The Agent is not going to want you to open your case. Do not have your weapon in any other condition than safely locked away. They only want to verify with you verbally that it is unloaded and to visually see that it is in a hard sided, locked case. The only time I ever had an issue was when I only locked one side of my case. Seeing this the agent started calling people over and seemed to fret a little bit. She started saying that she didn’t think that would work and I casually said, “I can lock both sides” and all was good again. They will then give you a neon orange card and ask you to sign it and lay it on the case, close up your bag and that is about as complicated as it gets. Before loading your suitcase, it will be checked again so locking it with a TSA approved lock will make things easier. The standard lock you get when you purchase your firearm brand new is TSA approved and they have the keys. If they don’t have the keys to your lock, you might get paged to open it up. I know some people will say they would rather use a non-TSA approved lock so that nobody can get into but really, if they want to steal your firearm the locks won’t stop them.
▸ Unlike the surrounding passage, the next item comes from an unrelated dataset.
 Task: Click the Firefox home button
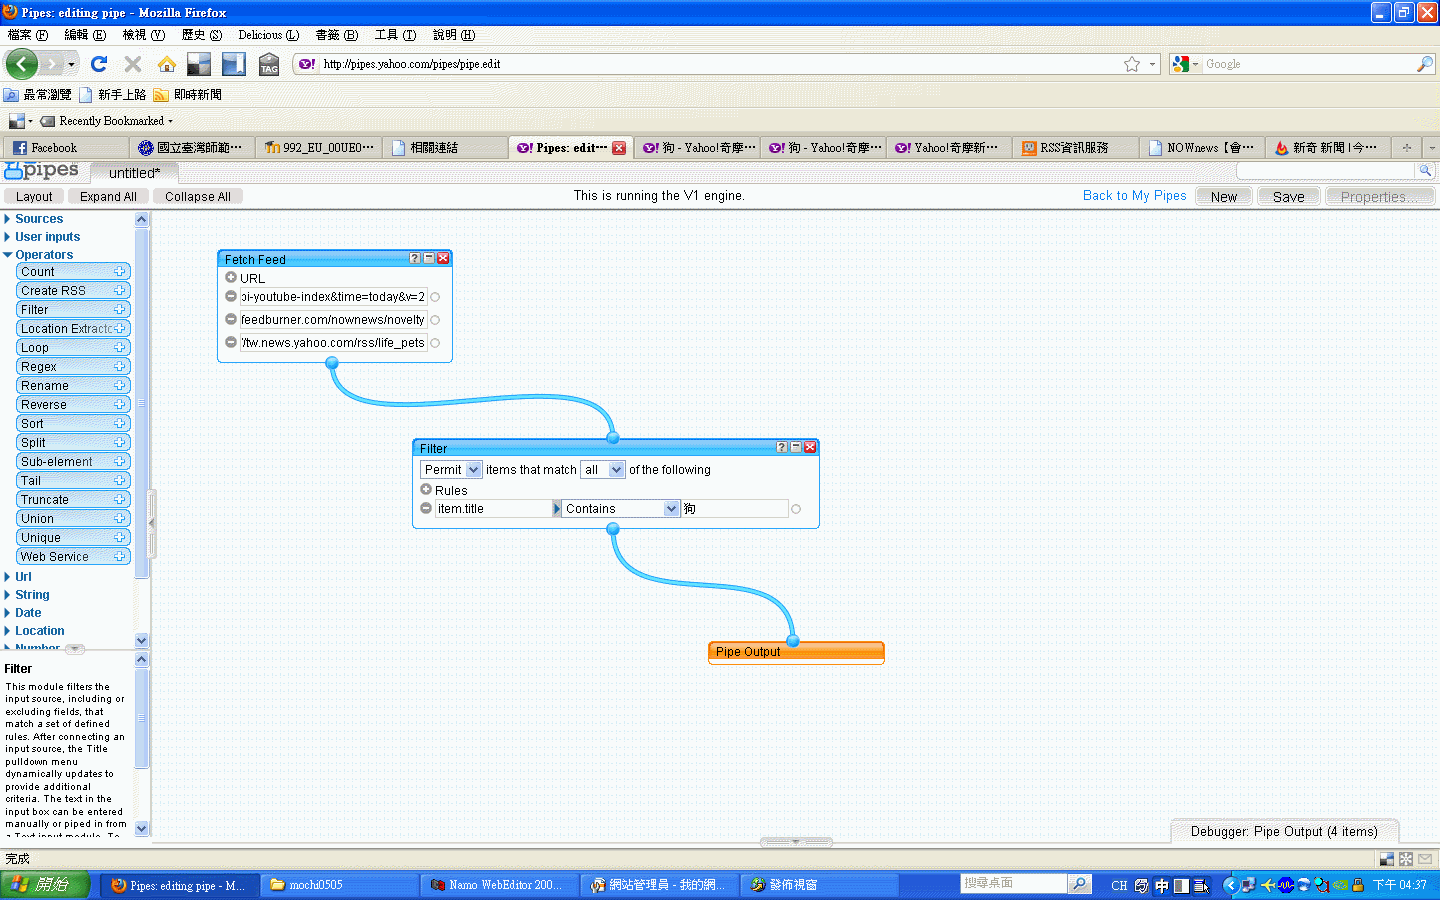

Usually after the visual inspection you give your luggage to the agent like normal. One time they walked me to a room for a visual inspection right with the TSA agent. I think different airlines and airports have their own procedures, but the net result is the same. Just remember that this is normal and if you are following the procedures very legal and you have nothing to worry about. I have never had anyone act other than completely normal with me during these procedures.
When you get to your destination you will have the security of your firearm should you need it for anything. I often think of being trapped away from home due to some crisis and how I would so much rather have even my little .380 as opposed to nothing if I was forced to make it home. When the new G43 is available in my city, I am up-sizing and that will be my weapon of choice for daily carry most likely when I can’t wear clothes that effectively cover the bulk of the G30S. When that happens I will still be flying with my gun when it makes sense and I can legally do that.